To CDM or not to CDM?
One of the areas that we are seeing becoming increasingly relevant within the enterprises we work with is the concept of Copy Data Management (CDM). It's a very simple concept but an extremely powerful one. It's all about the control and management of all those copies you make on your storage systems. It makes logical (pun intended) sense as the next area of management to help control "sprawl". We've seen many of these types of initiatives to help control sprawl throughout the past 15-20 years.
First of course, centralized storage to bring your storage together and (in theory) use less storage and provide a more central way to manage it. Next physical servers were consolidated down to more dense environments through blades and highly scalable servers. That was the first initiative to try to control physical server sprawl. Remember when we did this because we had lots of physical servers (remember those racks full of x86 pizza box 1U servers?) that we wanted to consolidate. It all made sense. Severs consolidated down to smaller form factors helped to save on power and heat/cooling costs and took up less space in racks. This was to stop, or at least try to control and get a handle on, physical server sprawl.

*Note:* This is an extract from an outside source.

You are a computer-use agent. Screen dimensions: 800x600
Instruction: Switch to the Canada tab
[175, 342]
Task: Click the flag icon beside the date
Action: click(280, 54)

Next came virtualization, which made things even more efficient. The initial selling point was to use the whole server you bought. We all remember that physical servers were generally run about 5-10% of their capacity. Virtualization allows that to be brought up to 60-80% which was a giant leap forward in efficiency. But what did it create? Virtual server sprawl. VM's and virtual instances were so easy to create so what did we do? We created a lot of them. Then we needed tools (started with vCenter, but many others too) to help us manage our virtual environments and control our virtual server sprawl. It was one of those consequences of not being able to keep a good handle on all of the VM's we created, so the tools emerged.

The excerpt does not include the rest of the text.